**EXERCISE INSTRUCTIONS:** The lines from the start of the records below through the line containing "законы (826, 179)" are to be copied exactly, both ends included, with nothing added.

**MATERIAL SUPPLIED:**
========

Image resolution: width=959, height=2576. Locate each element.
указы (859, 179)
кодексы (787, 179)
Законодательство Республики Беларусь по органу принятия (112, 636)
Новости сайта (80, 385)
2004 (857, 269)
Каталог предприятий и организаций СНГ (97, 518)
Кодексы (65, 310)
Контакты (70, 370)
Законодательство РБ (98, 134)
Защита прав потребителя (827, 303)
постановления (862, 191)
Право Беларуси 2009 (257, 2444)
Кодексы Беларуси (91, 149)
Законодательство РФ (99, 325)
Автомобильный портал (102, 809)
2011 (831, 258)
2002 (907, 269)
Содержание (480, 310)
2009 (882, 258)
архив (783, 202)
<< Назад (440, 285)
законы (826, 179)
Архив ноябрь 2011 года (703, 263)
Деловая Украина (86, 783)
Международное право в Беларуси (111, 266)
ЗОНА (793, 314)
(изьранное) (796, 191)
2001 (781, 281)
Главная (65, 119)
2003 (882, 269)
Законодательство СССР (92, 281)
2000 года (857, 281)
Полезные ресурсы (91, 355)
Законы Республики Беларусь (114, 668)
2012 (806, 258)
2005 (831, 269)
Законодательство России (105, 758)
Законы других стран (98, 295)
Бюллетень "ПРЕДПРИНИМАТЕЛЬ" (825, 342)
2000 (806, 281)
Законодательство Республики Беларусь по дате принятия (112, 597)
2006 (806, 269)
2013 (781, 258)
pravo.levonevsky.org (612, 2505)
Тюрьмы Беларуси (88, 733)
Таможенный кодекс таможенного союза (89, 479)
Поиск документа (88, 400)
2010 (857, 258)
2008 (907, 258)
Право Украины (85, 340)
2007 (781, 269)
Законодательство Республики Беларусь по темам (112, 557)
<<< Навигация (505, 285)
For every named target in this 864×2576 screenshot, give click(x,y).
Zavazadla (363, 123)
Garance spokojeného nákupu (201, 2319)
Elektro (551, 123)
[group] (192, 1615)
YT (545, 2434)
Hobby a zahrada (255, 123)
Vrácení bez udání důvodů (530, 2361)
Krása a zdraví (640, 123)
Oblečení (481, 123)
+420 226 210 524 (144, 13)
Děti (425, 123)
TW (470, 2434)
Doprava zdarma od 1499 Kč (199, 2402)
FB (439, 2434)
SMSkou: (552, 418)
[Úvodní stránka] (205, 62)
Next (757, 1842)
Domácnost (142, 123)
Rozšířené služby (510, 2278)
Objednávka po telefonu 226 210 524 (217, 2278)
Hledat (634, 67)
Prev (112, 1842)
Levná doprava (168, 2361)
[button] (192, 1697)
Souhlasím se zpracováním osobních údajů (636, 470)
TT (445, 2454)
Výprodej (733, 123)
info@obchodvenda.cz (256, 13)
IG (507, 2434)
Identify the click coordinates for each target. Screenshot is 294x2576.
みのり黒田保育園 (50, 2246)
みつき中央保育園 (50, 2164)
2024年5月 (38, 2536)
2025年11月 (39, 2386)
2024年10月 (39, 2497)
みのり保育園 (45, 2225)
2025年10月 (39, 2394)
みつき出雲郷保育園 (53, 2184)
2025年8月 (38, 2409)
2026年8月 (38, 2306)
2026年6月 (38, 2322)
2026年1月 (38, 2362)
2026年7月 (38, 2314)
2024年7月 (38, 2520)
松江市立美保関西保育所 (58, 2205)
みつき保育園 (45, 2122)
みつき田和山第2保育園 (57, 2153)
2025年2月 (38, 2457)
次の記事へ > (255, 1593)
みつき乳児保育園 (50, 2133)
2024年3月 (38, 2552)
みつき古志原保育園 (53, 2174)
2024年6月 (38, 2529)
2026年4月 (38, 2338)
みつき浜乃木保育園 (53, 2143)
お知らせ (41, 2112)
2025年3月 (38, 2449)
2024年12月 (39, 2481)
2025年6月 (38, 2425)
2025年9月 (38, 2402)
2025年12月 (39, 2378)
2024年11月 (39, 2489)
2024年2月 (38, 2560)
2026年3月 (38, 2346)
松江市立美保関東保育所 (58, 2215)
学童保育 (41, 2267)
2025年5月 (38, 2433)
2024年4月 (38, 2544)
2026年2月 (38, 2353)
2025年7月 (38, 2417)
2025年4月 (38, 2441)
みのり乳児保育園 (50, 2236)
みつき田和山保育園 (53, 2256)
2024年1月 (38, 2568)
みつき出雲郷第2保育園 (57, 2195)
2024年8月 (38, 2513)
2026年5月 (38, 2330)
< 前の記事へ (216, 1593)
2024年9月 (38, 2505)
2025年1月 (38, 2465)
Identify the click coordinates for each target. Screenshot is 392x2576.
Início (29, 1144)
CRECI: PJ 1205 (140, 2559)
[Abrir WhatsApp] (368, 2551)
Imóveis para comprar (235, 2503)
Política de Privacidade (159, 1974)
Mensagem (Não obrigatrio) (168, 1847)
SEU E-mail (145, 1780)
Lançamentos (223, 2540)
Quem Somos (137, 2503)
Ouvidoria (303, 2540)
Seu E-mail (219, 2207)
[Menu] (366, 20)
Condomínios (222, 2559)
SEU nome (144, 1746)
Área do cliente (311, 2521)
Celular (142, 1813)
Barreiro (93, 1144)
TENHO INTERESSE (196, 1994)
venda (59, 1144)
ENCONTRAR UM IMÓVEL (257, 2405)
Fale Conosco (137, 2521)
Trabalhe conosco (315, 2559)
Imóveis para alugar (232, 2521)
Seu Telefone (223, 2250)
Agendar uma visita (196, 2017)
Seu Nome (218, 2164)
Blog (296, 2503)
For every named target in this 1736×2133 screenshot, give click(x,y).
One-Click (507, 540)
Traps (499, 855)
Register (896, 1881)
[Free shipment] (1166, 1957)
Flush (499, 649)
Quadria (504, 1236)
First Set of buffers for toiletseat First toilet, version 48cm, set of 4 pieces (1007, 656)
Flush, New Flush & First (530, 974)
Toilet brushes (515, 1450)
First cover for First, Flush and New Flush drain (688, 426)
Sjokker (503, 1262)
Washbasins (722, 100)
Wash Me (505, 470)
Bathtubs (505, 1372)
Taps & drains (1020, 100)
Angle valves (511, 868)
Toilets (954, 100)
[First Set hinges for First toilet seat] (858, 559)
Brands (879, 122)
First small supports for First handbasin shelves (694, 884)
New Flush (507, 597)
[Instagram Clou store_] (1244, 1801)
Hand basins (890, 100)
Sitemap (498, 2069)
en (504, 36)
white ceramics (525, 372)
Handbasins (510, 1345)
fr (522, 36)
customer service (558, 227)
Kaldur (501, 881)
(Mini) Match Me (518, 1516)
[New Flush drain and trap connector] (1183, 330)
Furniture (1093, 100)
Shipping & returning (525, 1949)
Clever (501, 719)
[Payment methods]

========

**PROBLEM SOLUTION:**
Image resolution: width=959, height=2576. Locate each element.
указы (859, 179)
кодексы (787, 179)
Законодательство Республики Беларусь по органу принятия (112, 636)
Новости сайта (80, 385)
2004 (857, 269)
Каталог предприятий и организаций СНГ (97, 518)
Кодексы (65, 310)
Контакты (70, 370)
Законодательство РБ (98, 134)
Защита прав потребителя (827, 303)
постановления (862, 191)
Право Беларуси 2009 (257, 2444)
Кодексы Беларуси (91, 149)
Законодательство РФ (99, 325)
Автомобильный портал (102, 809)
2011 (831, 258)
2002 (907, 269)
Содержание (480, 310)
2009 (882, 258)
архив (783, 202)
<< Назад (440, 285)
законы (826, 179)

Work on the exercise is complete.